▸ What the task asks: Please set down, exactly, the line with "Internal Combustion Engines (375, 2332)" and all lines that follow it through the end of the records below.

▸ The input:

════════

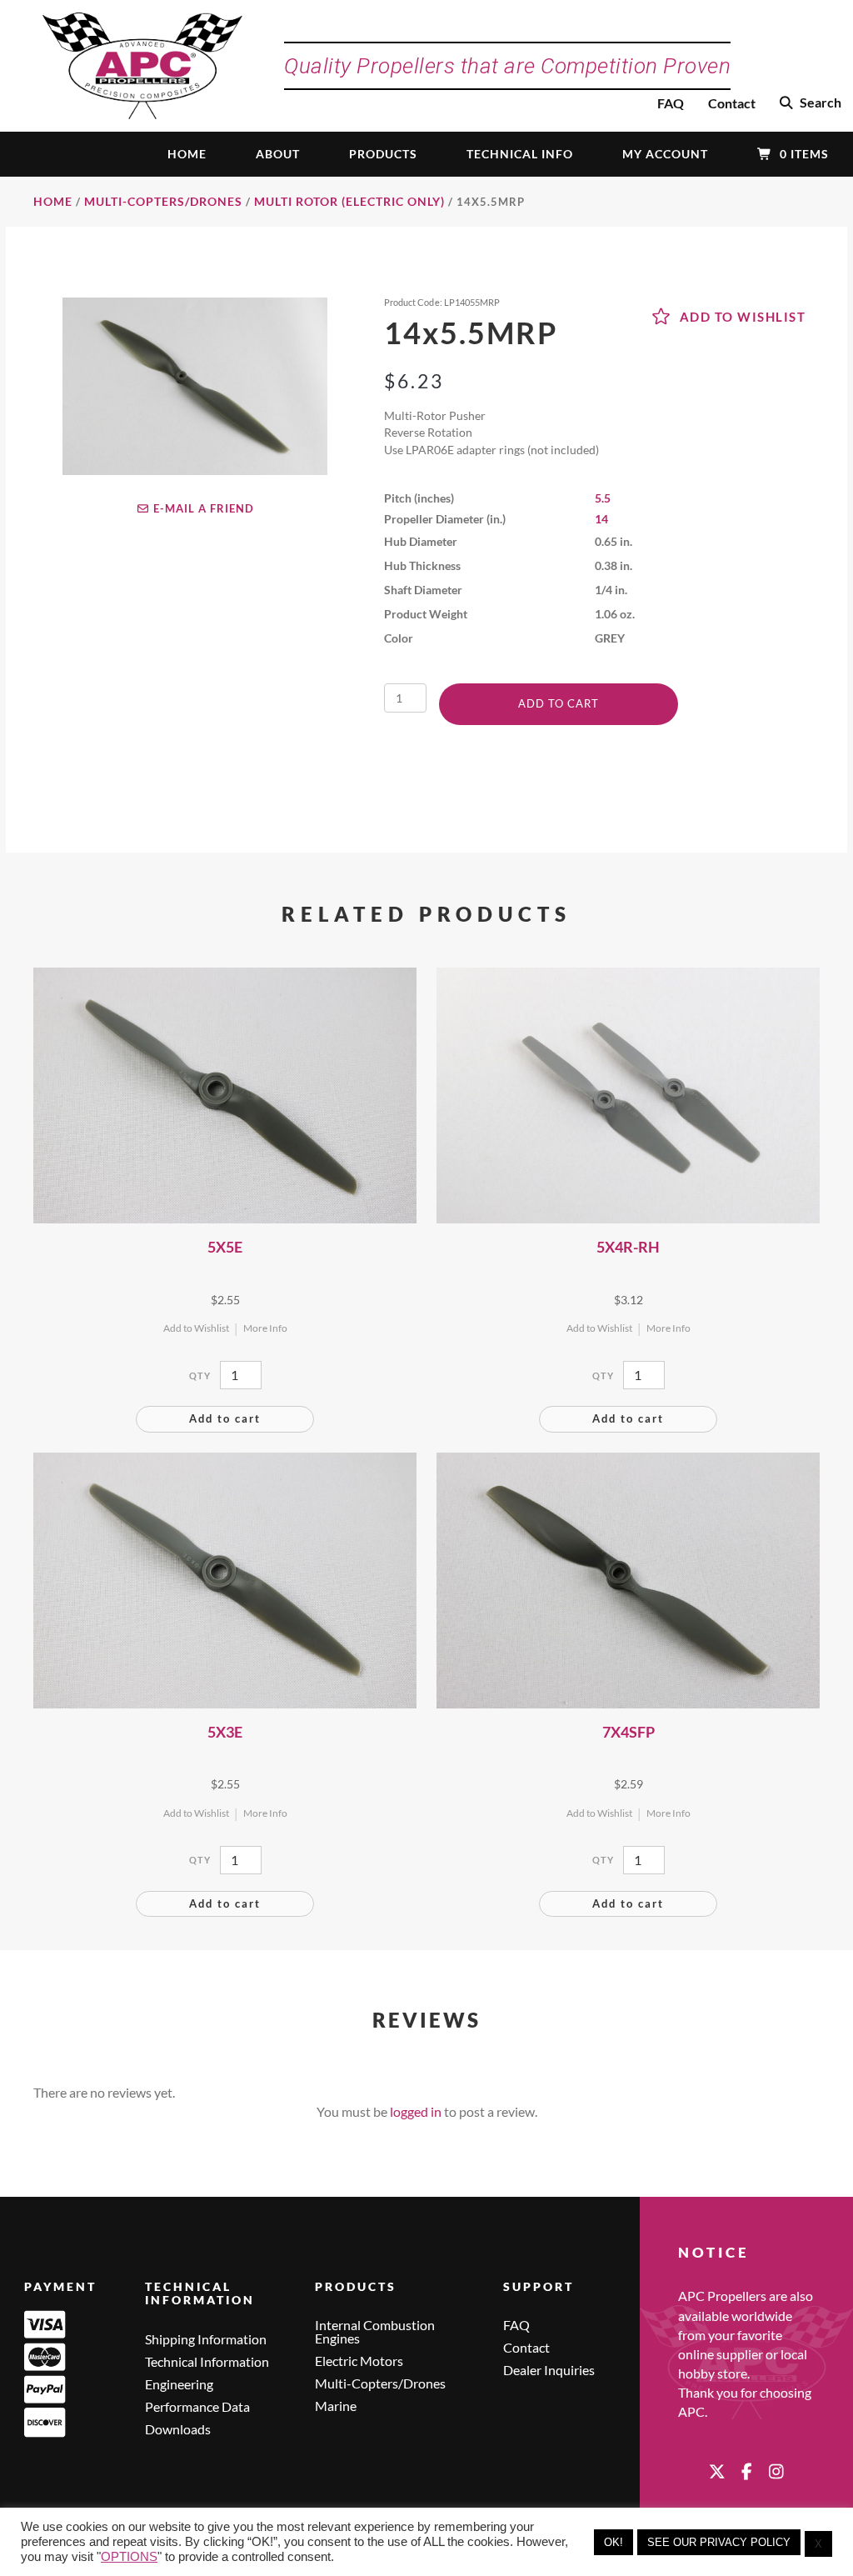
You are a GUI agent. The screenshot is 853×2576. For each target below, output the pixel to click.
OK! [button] (613, 2542)
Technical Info (519, 154)
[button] (810, 103)
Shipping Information (206, 2340)
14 (601, 519)
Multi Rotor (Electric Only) (349, 201)
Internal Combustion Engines (375, 2332)
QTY (200, 1375)
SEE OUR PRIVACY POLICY (719, 2542)
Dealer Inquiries (549, 2370)
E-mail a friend (201, 508)
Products (383, 154)
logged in (415, 2111)
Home (187, 154)
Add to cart (558, 703)
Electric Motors (359, 2361)
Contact (732, 103)
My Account (665, 154)
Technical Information (207, 2362)
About (278, 154)
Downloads (178, 2430)
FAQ (670, 103)
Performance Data (197, 2407)
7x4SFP (628, 1732)
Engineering (179, 2385)
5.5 (603, 498)
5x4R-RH (628, 1247)
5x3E (224, 1732)
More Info (265, 1328)
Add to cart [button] (225, 1418)
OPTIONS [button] (129, 2556)
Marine (336, 2406)
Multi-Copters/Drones (163, 201)
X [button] (818, 2544)
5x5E (224, 1247)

════════

▸ Final answer:
Internal Combustion Engines (375, 2332)
QTY (200, 1375)
SEE OUR PRIVACY POLICY (719, 2542)
Dealer Inquiries (549, 2370)
E-mail a friend (201, 508)
Products (383, 154)
logged in (415, 2111)
Home (187, 154)
Add to cart (558, 703)
Electric Motors (359, 2361)
Contact (732, 103)
My Account (665, 154)
Technical Information (207, 2362)
About (278, 154)
Downloads (178, 2430)
FAQ (670, 103)
Performance Data (197, 2407)
7x4SFP (628, 1732)
Engineering (179, 2385)
5.5 (603, 498)
5x4R-RH (628, 1247)
5x3E (224, 1732)
More Info (265, 1328)
Add to cart [button] (225, 1418)
OPTIONS [button] (129, 2556)
Marine (336, 2406)
Multi-Copters/Drones (163, 201)
X [button] (818, 2544)
5x5E (224, 1247)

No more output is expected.